After I planted the garlic, three weeks ago, there were a few small cloves left over from the bulb. Today, I planted those up in the containers that, this year, we grew carrots in. The carrots – more of that free BBC seed – did not really grow very well, possibly because the containers are a little small. We will see how the garlic does: we’re starting, in these containers, with the least-viable-looking cloves already, so there won’t really be any scientific conclusions we can draw from it.
The three-weeks-planted garlic hasn’t appeared above the surface yet. K says I’m being silly, looking regularly, because at this time of year it won’t break the surface for months. But, still, I keep looking to see if sprouts have appeared.
carrot, frost, garlic, planting, weather, winter
Posted in Garden Diary, The Old Garden In Bristol on Tuesday, August 30th 2011 (7.10 PM).
This week, we have:
- Continued harvesting runner beans, and also the first of the green beans
- Harvested a box of radishes, leaving the two we planted a couple of weeks ago still developing.
- We’ve still not quite got the hang of radishes. We thinned out the still-growing boxes, rather more than previously, in the hope of getting a nice bulb on every plant.

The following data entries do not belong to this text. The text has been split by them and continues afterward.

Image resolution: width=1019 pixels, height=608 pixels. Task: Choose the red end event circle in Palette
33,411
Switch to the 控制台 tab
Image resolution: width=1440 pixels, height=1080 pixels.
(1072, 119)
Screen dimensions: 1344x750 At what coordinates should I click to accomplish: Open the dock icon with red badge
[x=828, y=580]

- Harvested the last of the carrots.
- Harvested pretty much all of the mature Swiss chard – the baby leaves are still untouched
- Thinned out the smallest beetroot plants.

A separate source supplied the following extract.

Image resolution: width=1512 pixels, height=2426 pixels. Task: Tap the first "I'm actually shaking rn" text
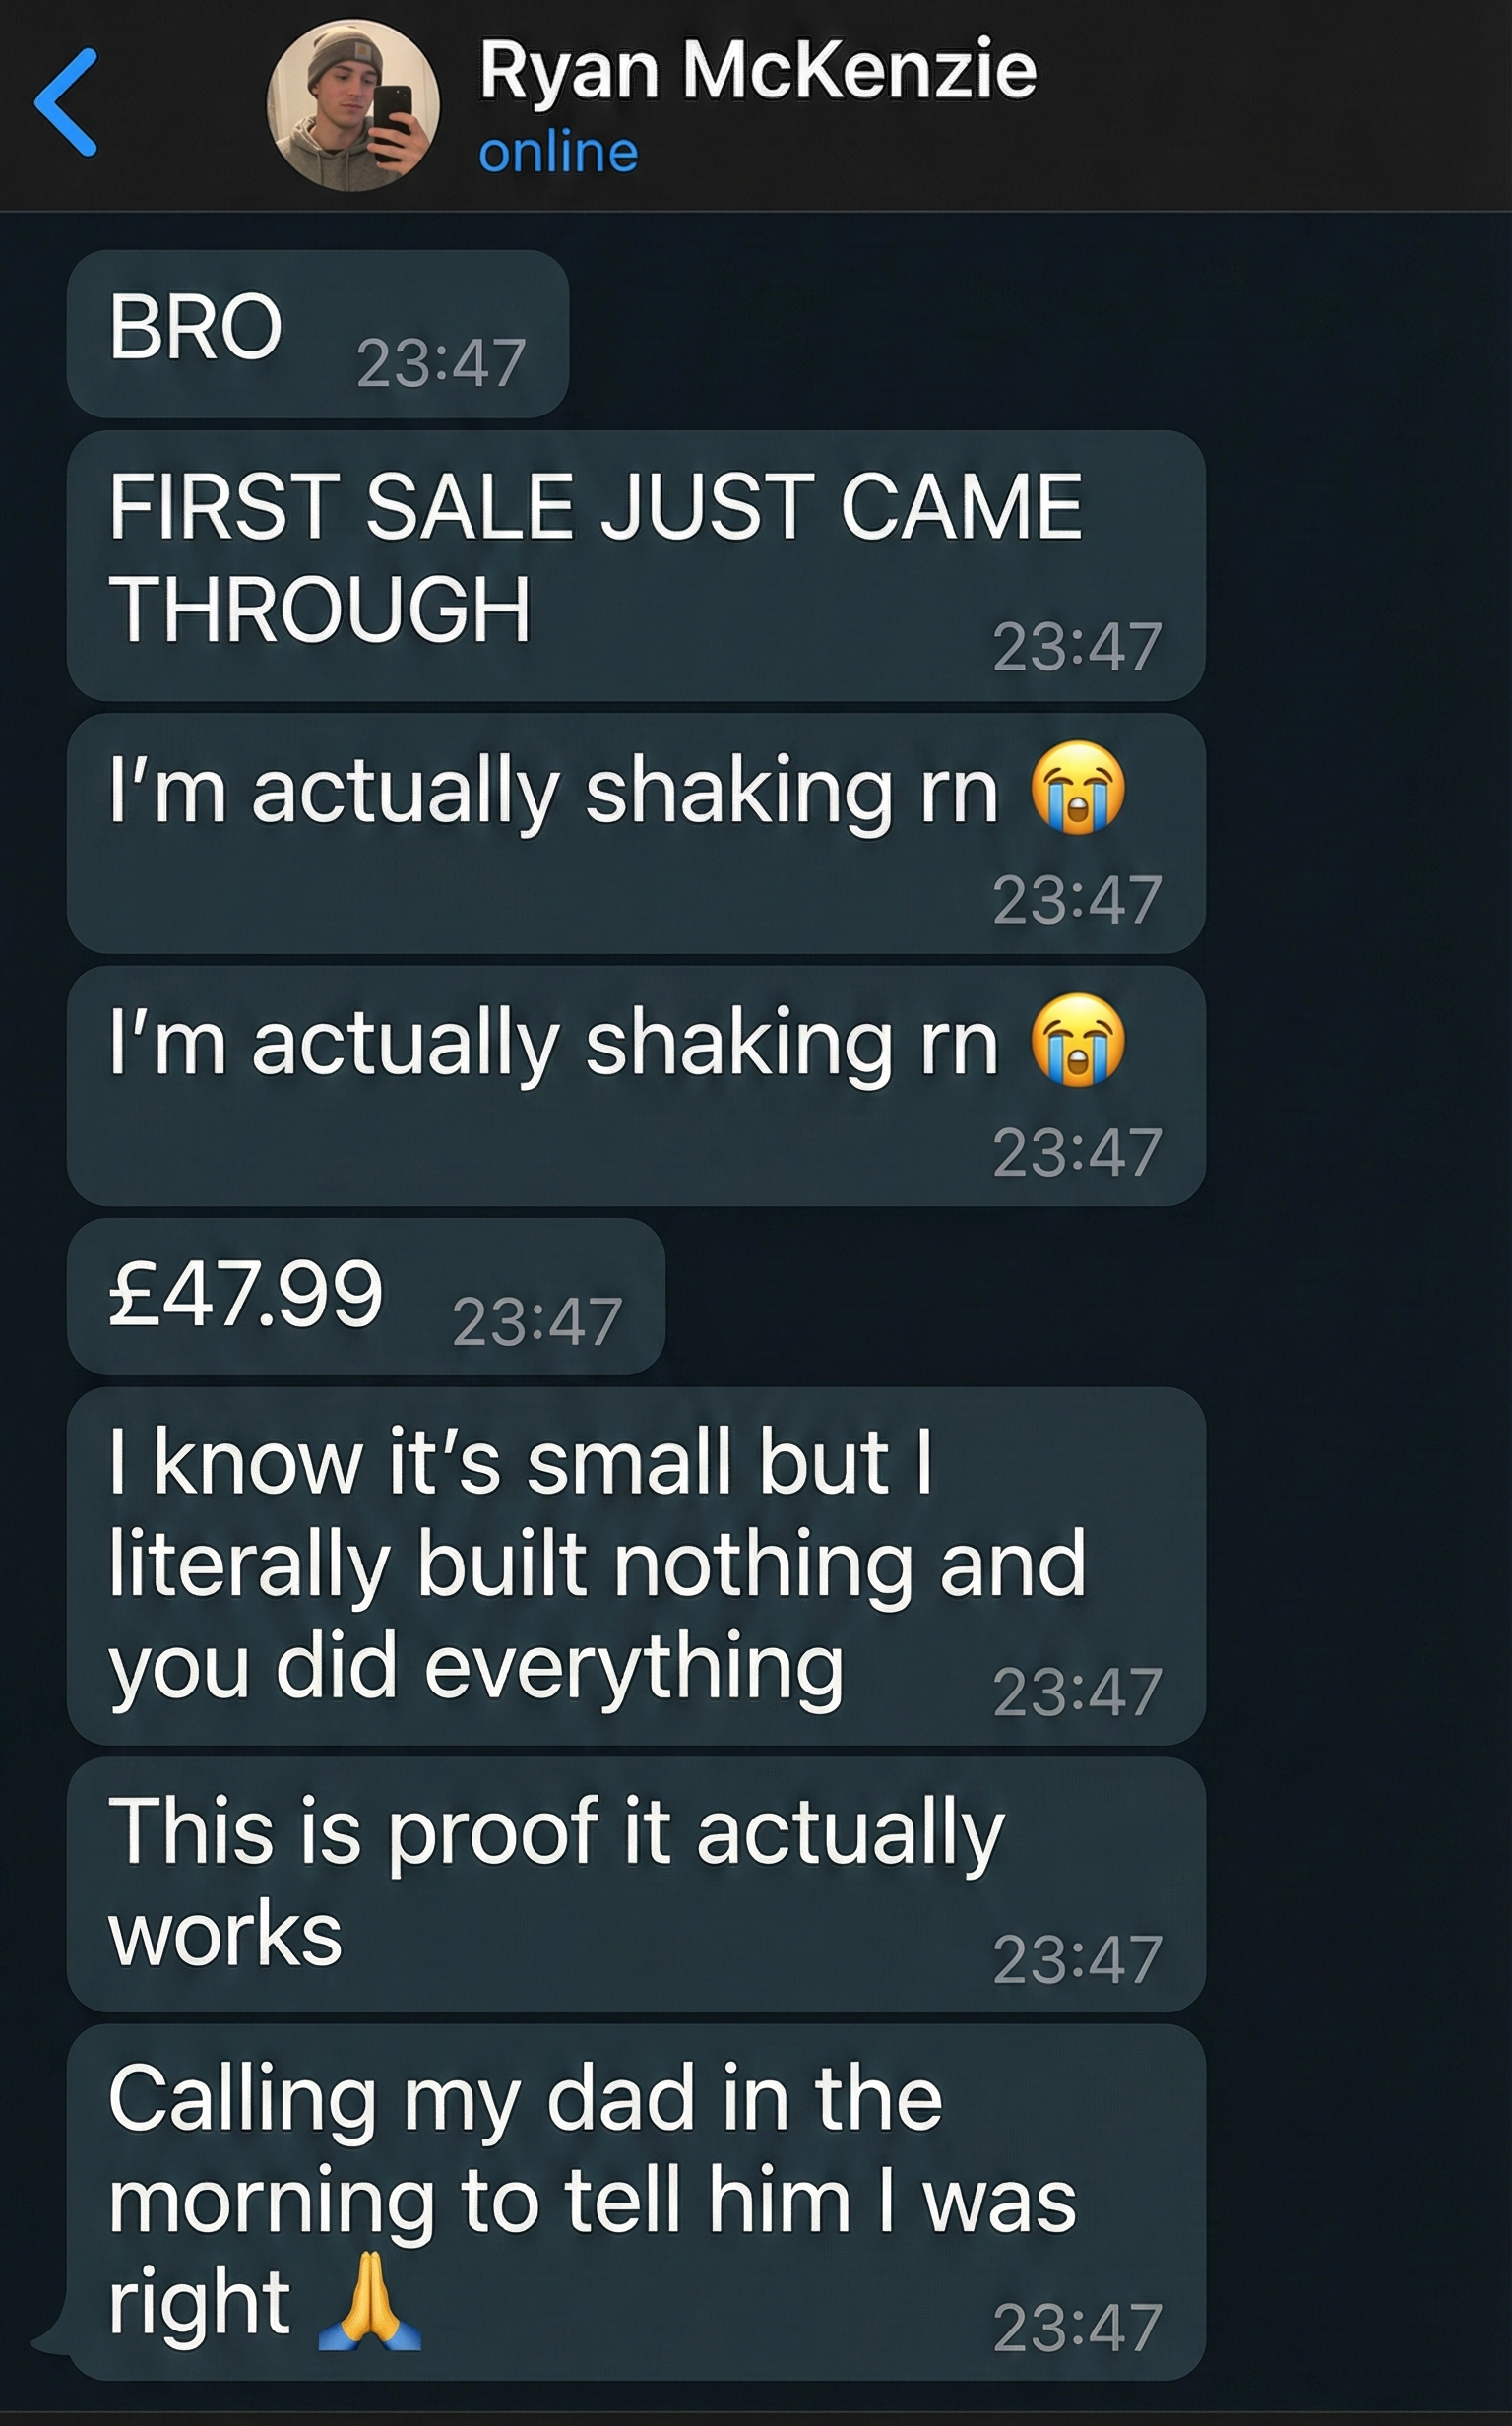(x=553, y=792)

Before long, I suspect, we’ll have to look at chopping back some of our perennials for the winter. The camomile plant is definitely looking a bit too straggly and overgrown; the sage needs harvesting for its own health; and so, I suspect, do the chives, having taken a bit of a battering in the recent weather. We’re also not entirely sure when would be best to start harvesting our spring onions. They feel as if they’ve been in the ground an awfully long time, some of them, but their stems don’t seem to have reached a good width yet. Well, this always was intended to be a Learning Year.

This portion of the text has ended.